Disamping itu merujuk pada hasil riset yang dilakukan di negara lain

seperti oleh Oswald (2004) dalam disertasinya berjudul Nurses’s Perception of

Spirituality and Spiritual Care di Drake University Amerika, yang

merekomendasikan empat hal untuk dilakukakn penelitian lebih lanjut meliputi 1)

perlunya penelitian lanjutan yang serupa pada populasi dan lokasi (termasuk

negara) berbeda, yang mempunyai latar belakang sosiobudaya berbeda, 2)

penelitian dilakukan dalam kerangka waktu yang lebih panjang, 3) perlunya

memperluas data demografi meliputi tiga area antara lain lokasi dimana perawat

melakukan praktik profesionalnya (location of practice), tingkat pendidikan

perawat (educational level of the nurse), dan lamanya bekerja (years of service in

the profession); dan 4) penelitian spiritualitas dan asuhan spiritual dalam

kurikulum pendidikan keperawatan.

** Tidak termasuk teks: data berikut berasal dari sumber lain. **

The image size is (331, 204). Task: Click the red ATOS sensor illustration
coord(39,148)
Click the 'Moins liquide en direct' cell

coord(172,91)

Hasil studi tersebut kiranya menjadi

fenomena penting yang perlu dilakukan studi lebih lanjut.


Berdasarkan uraian di atas tampak adanya dua pertentangan antara

pentingnya asuhan spiritual di satu sisi dan fakta permasalahan aplikasi asuhan

spiritual oleh perawat di sisi lainnya, sekaligus juga peluang dan tantangan untuka

melakukan studi lebih lanjut terkait dengan spiritualitas dan asuhan spiritual.

Untuk itu perlu direnungkan dan dilakukan pengkajian lebih lanjut bagaimana

persepsi perawat tentang konsep spiritualitas dan asuhan spiritual, sebagai langkah

awal untuk mulai memfokuskan dan mendudukan sama pentingnya aspek

spiritual, seperti juga aspek lainnya (fisik, psiko, dll). Setelah itu perlu pula studi

lanjutan tentang faktor-faktor apa yang mempengaruhi implementasi asuhan

spiritual, baik faktor pendukung maupun penghambatnya.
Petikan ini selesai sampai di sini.